Il existe également un risque lié à la concentration des clients. La demande en HBM est fortement liée à de grands fournisseurs d’accélérateurs, à des hyperscalaires et à des fabricants de serveurs IA. Si les cycles d’investissement dans les centres de données ralentissent, si les prix des modèles d’IA diminuent les retours ou si apparaissent des architectures plus efficaces en mémoire, les prévisions pourraient rapidement évoluer.

Néanmoins, le message reste clair : l’intelligence artificielle a transformé la mémoire en infrastructure stratégique. Pendant longtemps, les GPU ont été en vedette. Aujourd’hui, le marché comprend qu’en l’absence de HBM, de DRAM rapide, de SSD d’entreprise, et d’un empaquetage avancé, les systèmes d’IA ne pourront pas évoluer aussi efficacement.

Pour Samsung et SK hynix, cette situation représente une opportunité exceptionnelle.
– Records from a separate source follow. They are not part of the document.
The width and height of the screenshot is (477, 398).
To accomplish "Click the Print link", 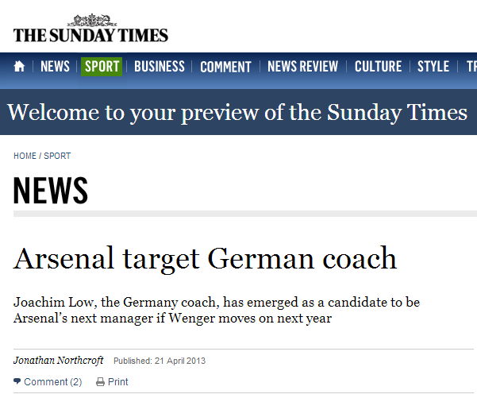I will click(117, 382).
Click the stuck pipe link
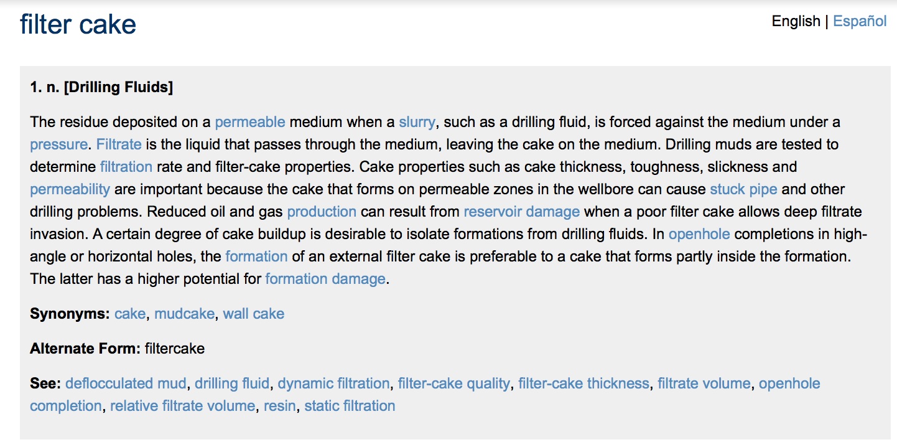Image resolution: width=897 pixels, height=442 pixels. (743, 189)
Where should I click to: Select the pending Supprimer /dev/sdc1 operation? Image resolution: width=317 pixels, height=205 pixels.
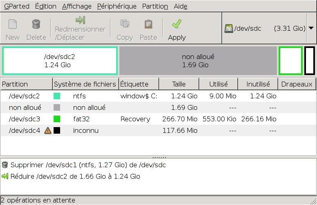point(88,165)
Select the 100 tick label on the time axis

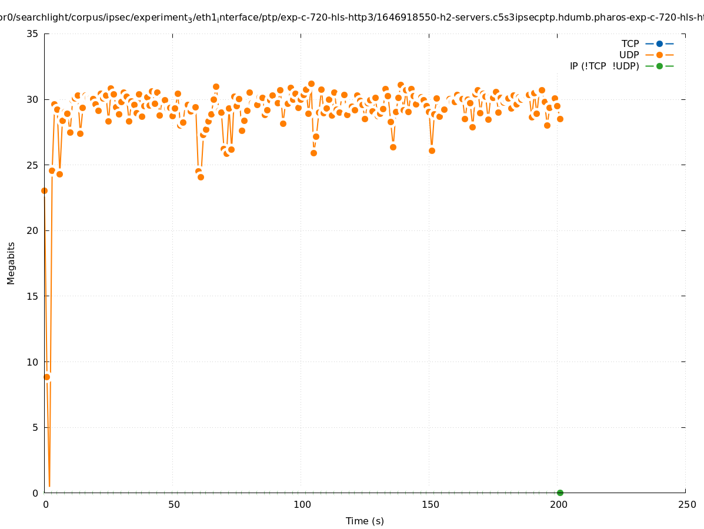click(302, 504)
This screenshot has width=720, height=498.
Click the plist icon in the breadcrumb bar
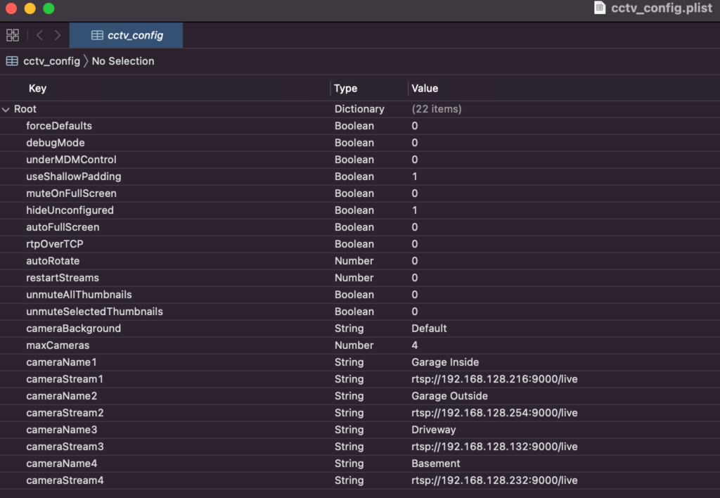12,61
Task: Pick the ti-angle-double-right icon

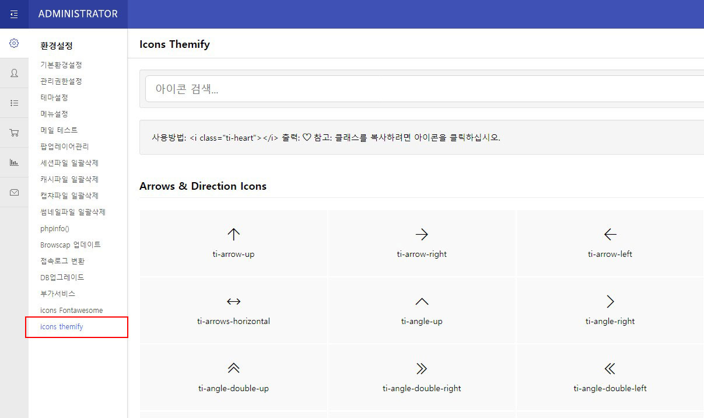Action: pyautogui.click(x=422, y=377)
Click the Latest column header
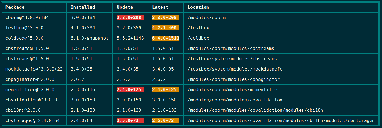382x128 pixels. pos(160,7)
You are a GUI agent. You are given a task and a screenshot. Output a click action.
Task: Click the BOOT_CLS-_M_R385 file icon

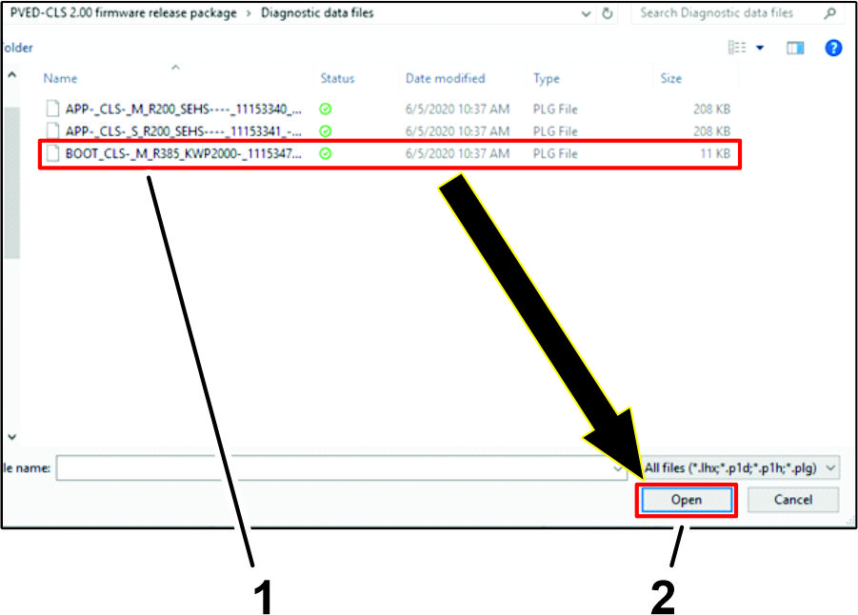tap(53, 152)
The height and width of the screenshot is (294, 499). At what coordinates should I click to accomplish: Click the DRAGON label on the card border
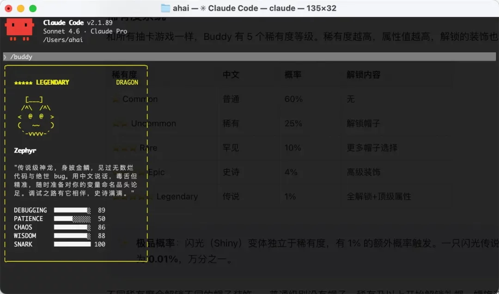pyautogui.click(x=127, y=82)
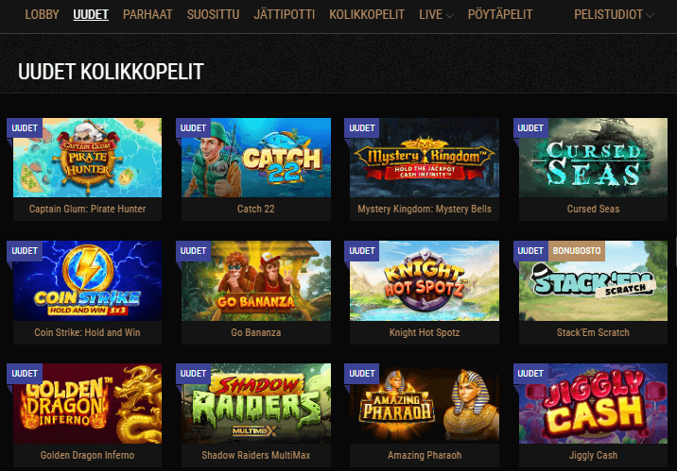Select the Cursed Seas game tile
The width and height of the screenshot is (677, 471).
[593, 158]
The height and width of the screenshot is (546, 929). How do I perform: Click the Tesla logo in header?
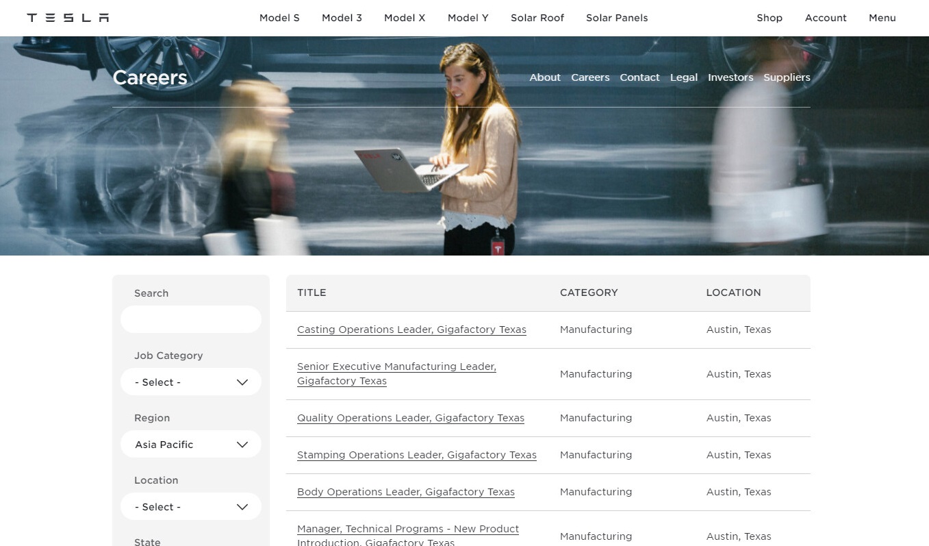[68, 18]
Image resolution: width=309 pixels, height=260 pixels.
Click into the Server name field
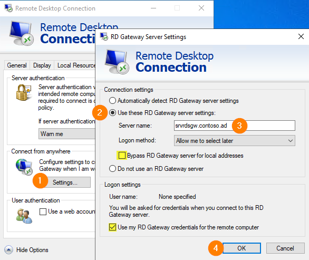[x=235, y=126]
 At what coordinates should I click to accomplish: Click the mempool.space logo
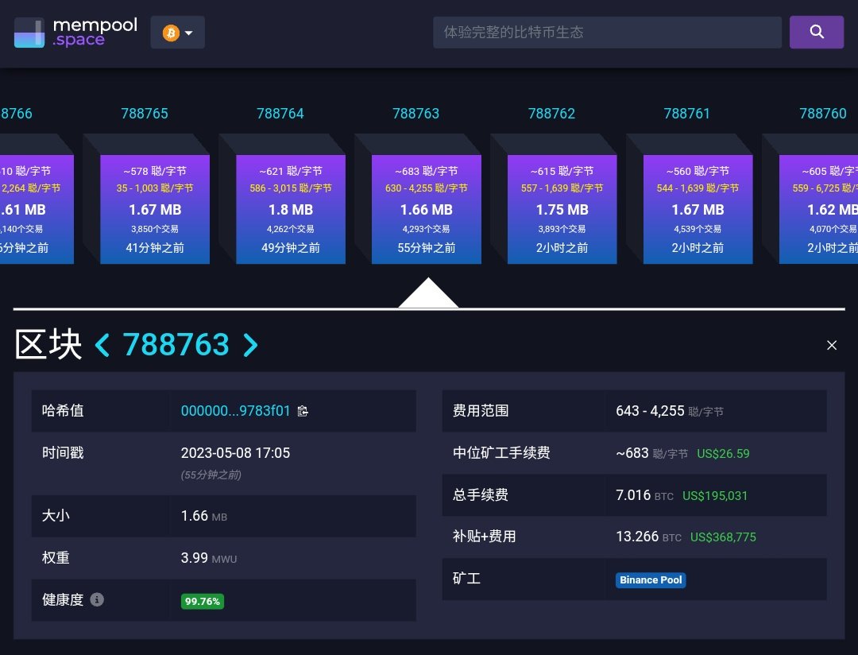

Pour le reste de l’industrie, c’est aussi une mise en garde : la course à l’IA ne se joue pas uniquement dans le modèle ou dans le processeur de calcul. Elle se décide aussi dans la mémoire qui alimente ce dernier, dans la bande passante disponible, et dans la capacité à produire suffisamment de composants sans compromettre l’économie du centre de données.

Questions fréquemment posées

Pourquoi Goldman Sachs a-t-elle revu à la hausse ses prévisions pour Samsung et SK hynix ?
En raison de l’amélioration attendue des prix et des marges pour la mémoire, notamment la DRAM, le NAND et les produits liés aux serveurs d’IA.

Quel rôle joue le HBM dans ces projections ?
Le HBM est une mémoire à haute bande passante utilisée avec les accélérateurs d’IA. Sa rareté, sa complexité et sa valeur élevée en font une source clé de revenus et de marges bénéficiaires.

Qui est mieux positionnée entre Samsung et SK hynix ?
SK hynix possède une position plus directe et forte dans le HBM, tandis que Samsung combine cette activité avec une gamme beaucoup plus diversifiée et une capacité industrielle importante.

Ce cycle de bénéfices peut-il changer ?
Oui. La mémoire reste cyclique. Si l’offre augmente trop ou si l’investissement dans les centres de données d’IA ralentit, les prix et marges pourraient se normaliser.